--- START Material ---

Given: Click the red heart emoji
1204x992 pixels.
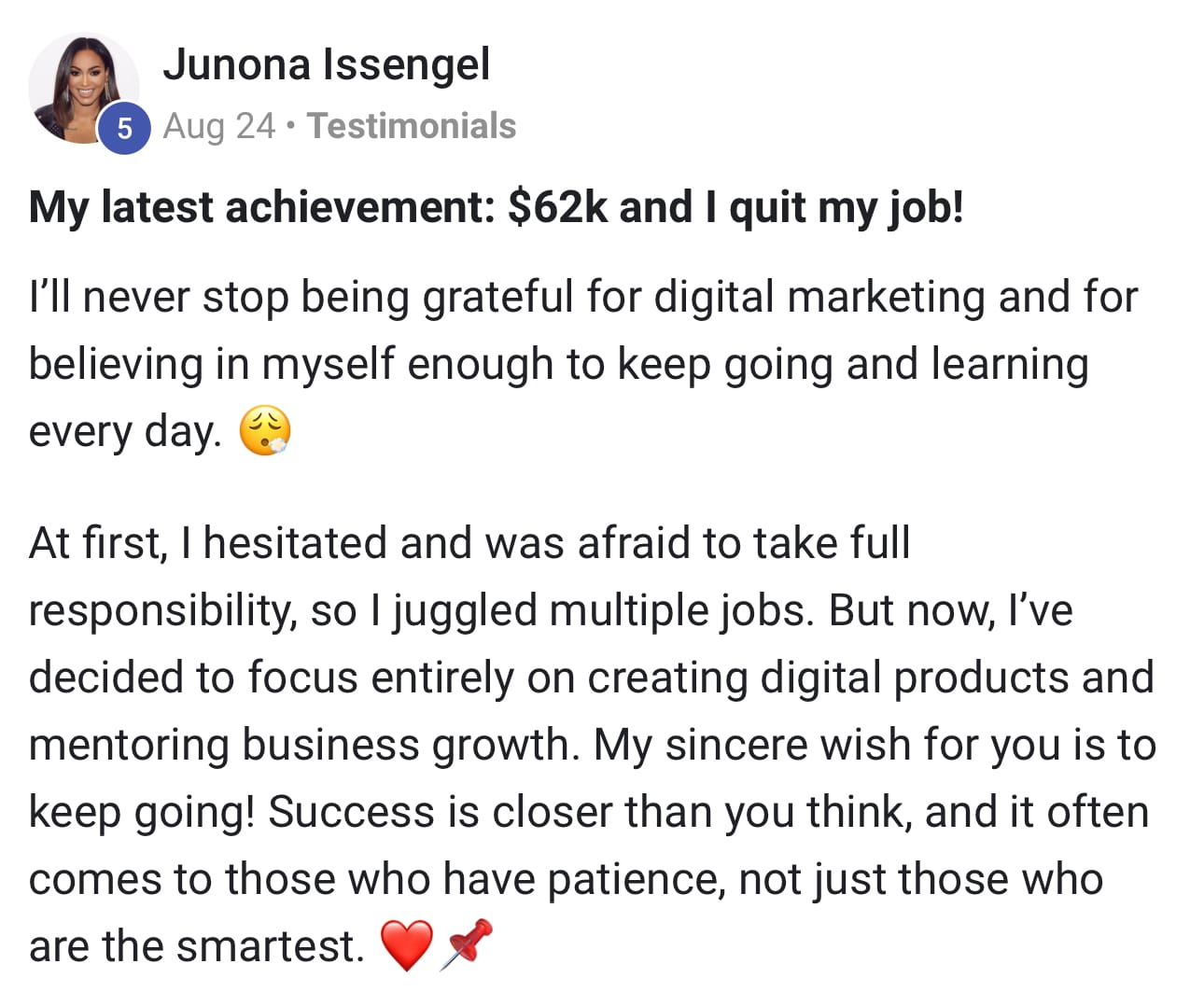Looking at the screenshot, I should point(407,944).
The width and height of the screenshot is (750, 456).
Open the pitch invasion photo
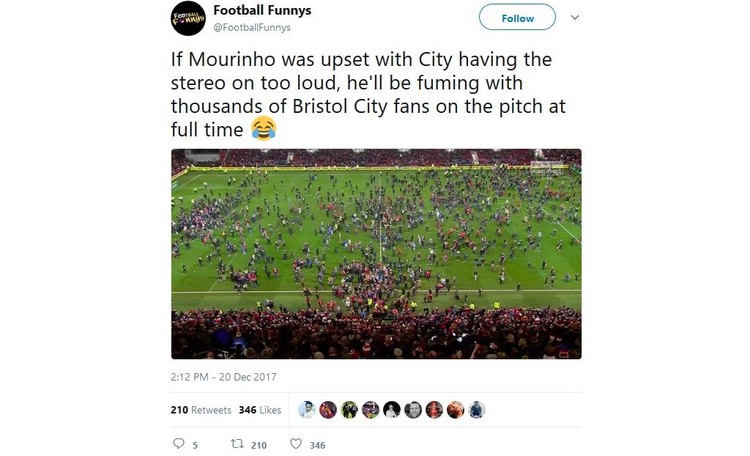pyautogui.click(x=376, y=254)
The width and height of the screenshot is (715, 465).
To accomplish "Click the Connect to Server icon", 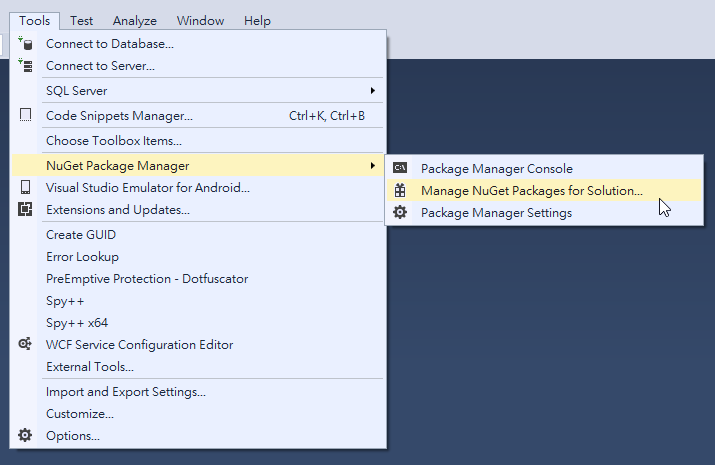I will click(x=26, y=66).
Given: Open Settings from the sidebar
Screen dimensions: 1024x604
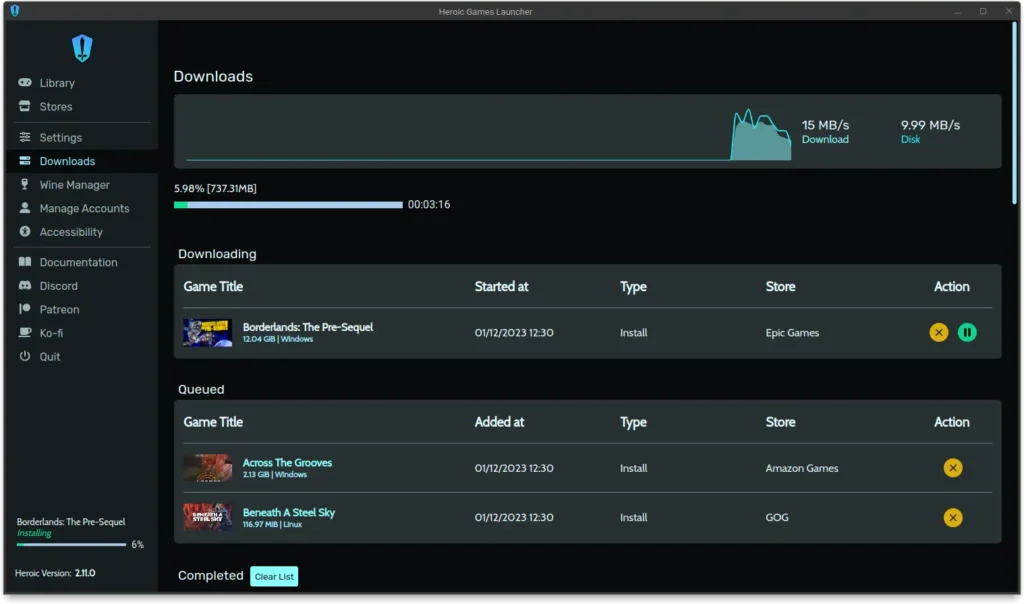Looking at the screenshot, I should pyautogui.click(x=60, y=138).

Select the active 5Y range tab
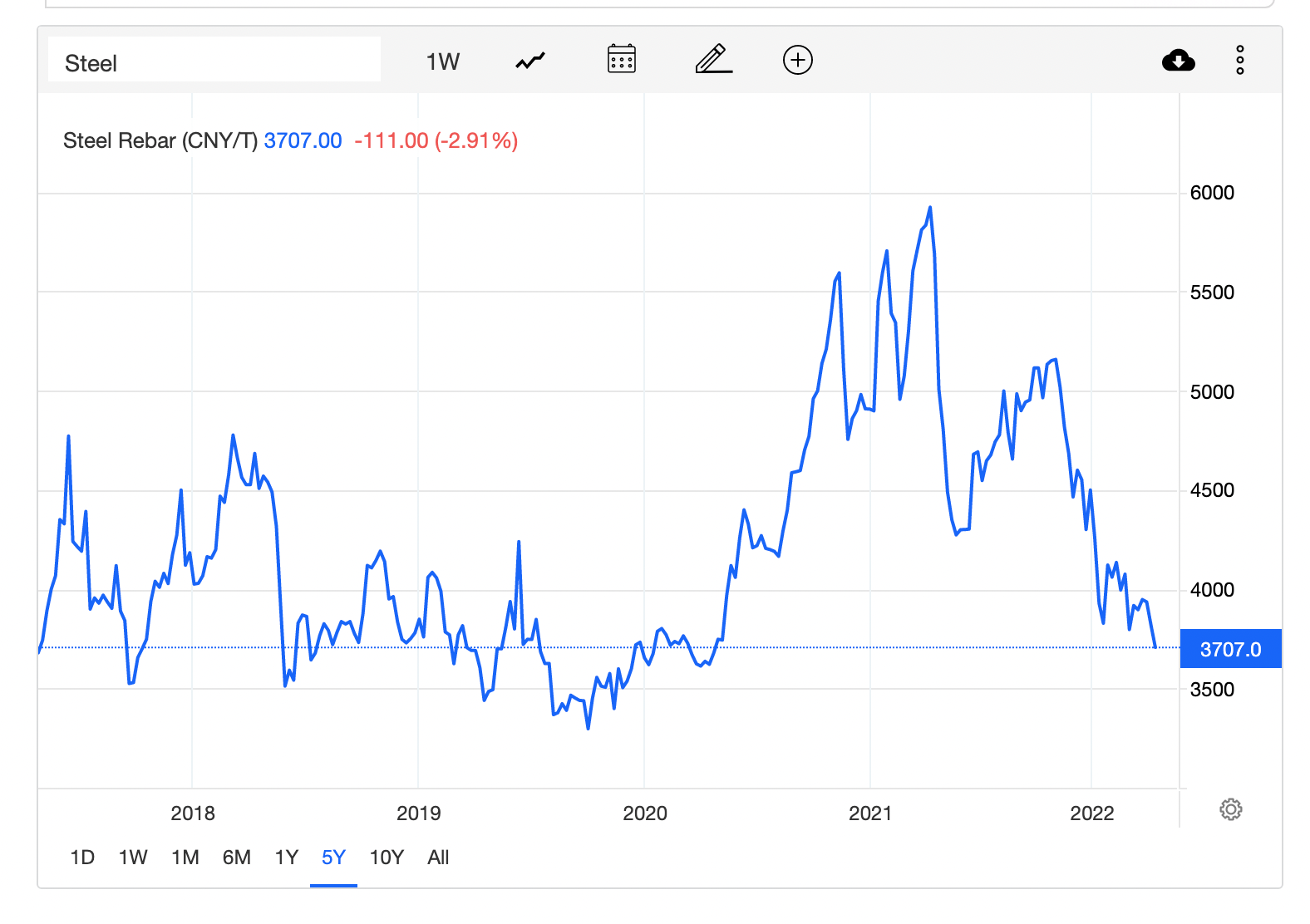pyautogui.click(x=333, y=858)
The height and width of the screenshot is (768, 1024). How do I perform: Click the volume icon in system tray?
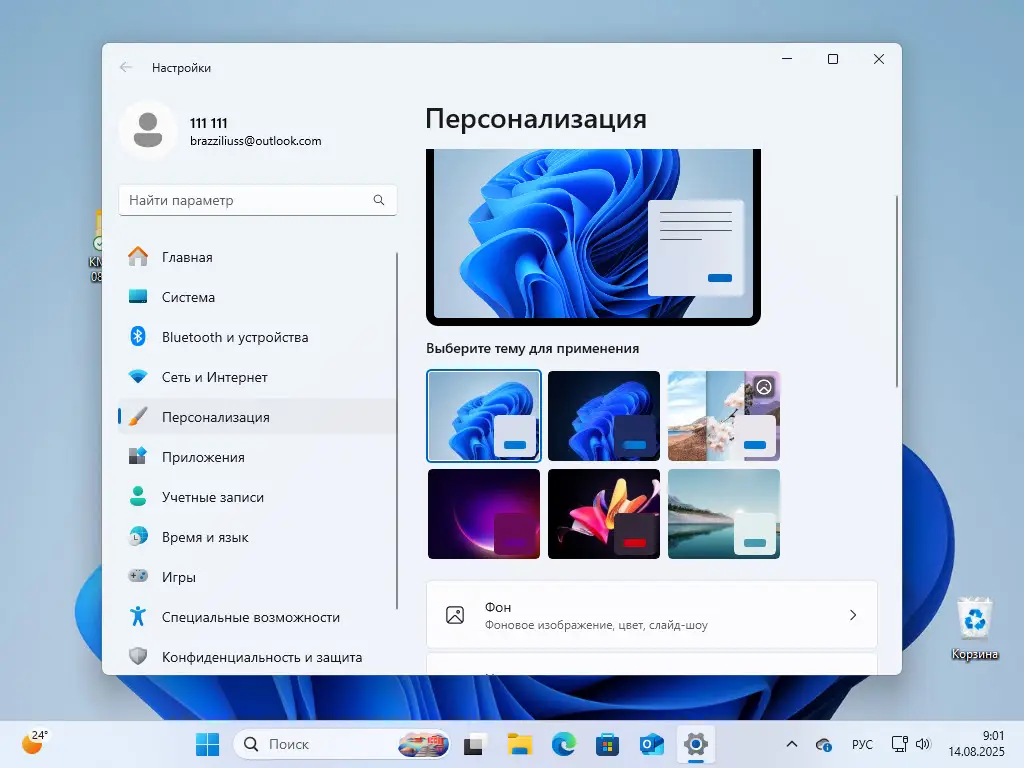coord(921,744)
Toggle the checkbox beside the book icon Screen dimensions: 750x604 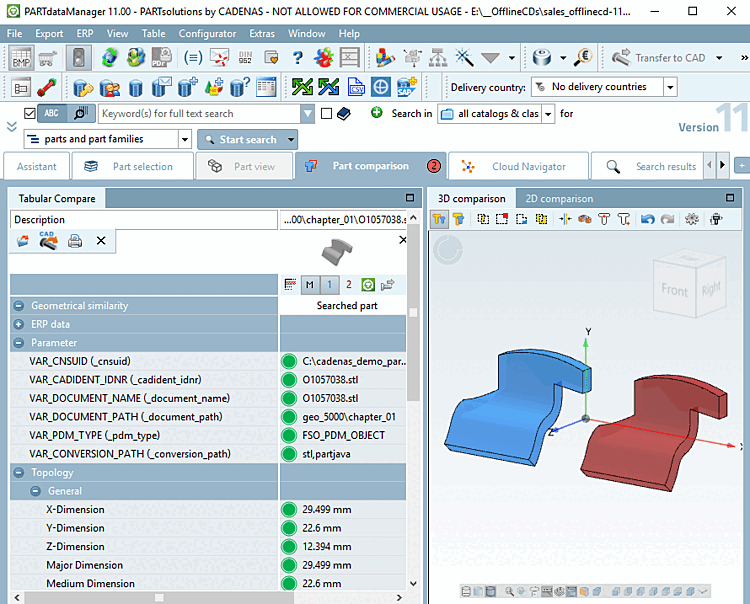[x=326, y=114]
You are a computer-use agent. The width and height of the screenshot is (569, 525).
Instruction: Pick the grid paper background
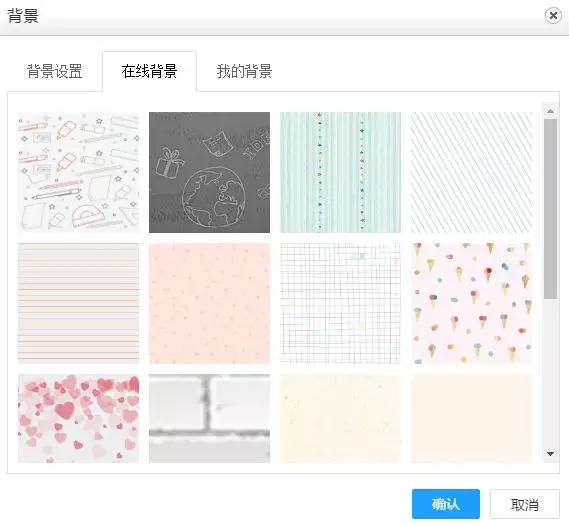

--- END Material ---

=== Short task ===
Give the lines from the one containing "You are a computer-use" through the end of the entries as a JSON list of strings, one string per line, with blank lines and pictures left out.

=== Answer to this problem ===
[
  "You are a computer-use agent. The width and height of the screenshot is (569, 525).",
  "Instruction: Pick the grid paper background"
]